Shared ESLint config for Sourcegraph projects
npm install @sourcegraph/eslint-config
# or
yarn add @sourcegraph/eslint-config
Then add an .eslintrc.json
to your project with
{
"extends": "@sourcegraph/eslint-config"
}
Our lint rules are to help us write bug-free, readable and maintainable code. Rules are usually added because the patterns they are checking for have been proven to be problematic and frequently come up in code reviews. The intention is to save both authors and reviewers time by providing the author early feedback at the time of writing. Formatting concerns are intentionally left out and left to the code formatter of our choice, Prettier.
Some rules are configured as warnings. There can be two reasons for this:
- They are patterns that have too many existing violation in our code to roll them out as errors.
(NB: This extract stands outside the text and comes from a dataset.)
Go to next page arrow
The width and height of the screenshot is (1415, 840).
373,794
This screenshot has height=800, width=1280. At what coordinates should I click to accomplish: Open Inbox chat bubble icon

Once those are removed, the severity will be changed to error.
- They are patterns that usually should be avoided, however have some exceptions.
Code authors are asked to double-check whether the violation is legitimate, and either prevent it or add a comment for reviewers that justify the violation.
Rules are not perfect and may sometimes flag false positives.
For these cases, and only these cases, there is eslint-disable
.
Prefer keeping the disabled zone as small as possible (preferrably using eslint-disable-next-line
).
When disabling a rule, it is a good practice to add an additional comment stating a justification why the rule is okay to be disabled there.
This saves a roundtrip in code review, as the reviewer would have to ask for the reason.
It also serves as information to future readers that this is an exceptional condition and should not be blindly copied somewhere else without verifying the same condition applies there.
When not to use eslint-disable
: If you disagree with a rule (think a rule is more annoying than useful), please open an issue here to discuss changing the rule for all code, if there is consensus.
This ruleset replaces almost all of our TSLint config, however there is a handful of rules that have no equivalent in ESLint yet.
For these, it is recommended to run TSLint in addition to ESLint.
The package dist-tag @sourcegraph/tslint-config@eslint
contains only the TSLint rules that are not yet in this ESLint config.
Releases are done automatically in CI when commits are merged into master by analyzing Conventional Commit Messages.
After running yarn
, commit messages will be linted automatically when committing though a git hook.
The git hook can be circumvented for fixup commits with git's fixup!
autosquash feature, or by passing --no-verify
to git commit
.
You may have to rebase a branch before merging to ensure it has a proper commit history, or squash merge with a manually edited commit message that conforms to the convention.